Intel Core Ultra 200HX Plus: più spinta per i laptop

Intel Core Ultra 200HX Plus: più spinta per i laptop

Intel ha aggiornato la sua offerta mobile di fascia alta con i nuovi Intel Core Ultra 200HX Plus, una famiglia pensata per notebook gaming e workstation portatili più spinte. I nuovi modelli annunciati sono Intel Core Ultra 9 290HX Plus e Intel Core Ultra 7 270HX Plus, due chip che vanno a rafforzare la linea Core Ultra 200HX Series 2 e che puntano soprattutto su prestazioni più alte, latenze ridotte e ottimizzazioni mirate per il gaming.

Intel Core Ultra 200HX Plus porta due nuovi modelli top

La nuova line-up si concentra su due SKU molto precise. Core Ultra 9 290HX Plus arriva con 24 core e 24 thread, mentre Core Ultra 7 270HX Plus si ferma a 20 core e 20 thread. Intel li presenta come processori per utenti enthusiast, quindi notebook grandi, molto raffreddati e orientati a prestazioni pure più che a sottigliezza o autonomia.

Intel Core Ultra 200HX Plus punta su un boost misurato, non su una rivoluzione

Il messaggio di Intel è abbastanza chiaro: non siamo davanti a una rivoluzione completa, ma a un refresh che prova a spremere di più la piattaforma esistente.

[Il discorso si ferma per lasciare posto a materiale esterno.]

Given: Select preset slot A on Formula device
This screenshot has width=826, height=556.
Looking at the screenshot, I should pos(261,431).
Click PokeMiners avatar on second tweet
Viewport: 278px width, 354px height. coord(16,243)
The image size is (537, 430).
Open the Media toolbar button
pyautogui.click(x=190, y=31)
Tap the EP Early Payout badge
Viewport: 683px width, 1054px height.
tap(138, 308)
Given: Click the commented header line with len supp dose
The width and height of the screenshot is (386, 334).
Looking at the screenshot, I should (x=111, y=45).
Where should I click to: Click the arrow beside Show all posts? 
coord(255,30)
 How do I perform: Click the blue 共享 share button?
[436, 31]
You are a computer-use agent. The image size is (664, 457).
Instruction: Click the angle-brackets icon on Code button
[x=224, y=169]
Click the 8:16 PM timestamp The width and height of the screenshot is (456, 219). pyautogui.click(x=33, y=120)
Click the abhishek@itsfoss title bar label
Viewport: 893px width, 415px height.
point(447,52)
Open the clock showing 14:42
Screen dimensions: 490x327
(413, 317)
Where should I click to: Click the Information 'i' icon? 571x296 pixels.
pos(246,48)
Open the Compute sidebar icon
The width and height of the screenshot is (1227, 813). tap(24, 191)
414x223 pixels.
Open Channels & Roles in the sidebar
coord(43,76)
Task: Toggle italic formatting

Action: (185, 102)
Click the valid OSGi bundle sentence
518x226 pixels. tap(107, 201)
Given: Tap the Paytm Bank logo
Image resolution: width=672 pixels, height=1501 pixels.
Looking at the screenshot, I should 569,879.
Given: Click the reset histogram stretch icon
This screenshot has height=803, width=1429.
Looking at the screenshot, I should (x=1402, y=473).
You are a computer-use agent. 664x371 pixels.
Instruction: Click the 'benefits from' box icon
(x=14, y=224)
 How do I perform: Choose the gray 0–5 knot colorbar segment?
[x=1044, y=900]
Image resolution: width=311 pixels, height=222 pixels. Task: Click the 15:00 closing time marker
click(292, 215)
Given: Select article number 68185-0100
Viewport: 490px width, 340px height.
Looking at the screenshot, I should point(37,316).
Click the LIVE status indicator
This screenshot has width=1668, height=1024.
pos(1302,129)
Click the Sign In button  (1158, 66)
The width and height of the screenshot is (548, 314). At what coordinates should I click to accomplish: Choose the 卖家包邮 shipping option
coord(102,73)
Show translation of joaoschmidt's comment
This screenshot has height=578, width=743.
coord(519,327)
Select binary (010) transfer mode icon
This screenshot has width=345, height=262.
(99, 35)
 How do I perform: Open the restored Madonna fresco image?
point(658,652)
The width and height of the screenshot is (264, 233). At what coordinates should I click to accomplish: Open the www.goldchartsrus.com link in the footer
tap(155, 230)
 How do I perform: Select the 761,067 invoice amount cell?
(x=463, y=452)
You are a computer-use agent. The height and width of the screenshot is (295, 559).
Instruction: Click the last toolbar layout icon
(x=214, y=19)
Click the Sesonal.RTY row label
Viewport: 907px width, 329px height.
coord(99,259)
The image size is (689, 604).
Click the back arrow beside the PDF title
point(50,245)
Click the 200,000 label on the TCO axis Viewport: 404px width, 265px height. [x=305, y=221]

Sul modello 290HX Plus, Intel parla di fino all’8% in più nel gaming rispetto al precedente 285HX e di fino al 7% in più in single-core in Cinebench 2026. Se il confronto si allarga a una generazione più vecchia come il Core i9-12900HX, il salto dichiarato arriva fino al 62% nei giochi a 1080p, al 30% in single-thread e all’83% in multi-thread.

Intel Core Ultra 200HX Plus introduce anche iBOT

Una delle novità più interessanti è l’arrivo dell’Intel Binary Optimization Tool, indicato spesso anche come iBOT. L’idea è migliorare il comportamento di alcuni giochi e software ottimizzando meglio l’esecuzione del codice, con l’obiettivo di aumentare l’IPC percepito e recuperare prestazioni in scenari selezionati. Non è una funzione che cambierà tutto da sola, però è uno dei punti che Intel sta usando di più per differenziare questo refresh.

200HX Plus lavora anche sulla latenza

Intel ha messo mano anche ad aspetti meno visibili ma importanti, come la comunicazione die-to-die. I report parlano di un incremento fino a 900 MHz su questo fronte, con l’obiettivo di ridurre la latenza di sistema e aiutare soprattutto il gaming. È una modifica tecnica meno da brochure rispetto ai classici numeri di boost, però nei notebook top di gamma può avere un senso concreto.

200HX Plus arriverà nei notebook dei grandi brand

I nuovi processori saranno adottati da OEM importanti come MSI, Asus, Razer, Lenovo Legion e altri produttori di notebook ad alte prestazioni. Le comunicazioni disponibili parlano di disponibilità sui nuovi laptop a partire da ora o nel brevissimo periodo, più che di una singola data di lancio retail come avviene per i processori desktop.

200HX Plus parla soprattutto a gamer e creator

Il senso della mossa è chiaro: Intel prova a rendere più competitiva la fascia notebook più potente in un momento in cui il confronto con AMD resta molto acceso. Questo refresh sembra pensato soprattutto per chi compra portatili grandi, con GPU dedicate molto spinte e uso misto tra gaming, rendering, editing e carichi pesanti. Non è il chip per tutti.

Refresh sensato per chi vuole il massimo

Intel Core Ultra 200HX Plus non cambia da zero il panorama mobile, ma aggiunge una spinta concreta dove conta di più per i notebook enthusiast: frequenze, ottimizzazioni, latenza e qualche punto percentuale in più nei giochi e nei carichi pesanti. I modelli 290HX Plus e 270HX Plus sembrano quindi un aggiornamento mirato, costruito per dare più respiro ai portatili premium di nuova generazione.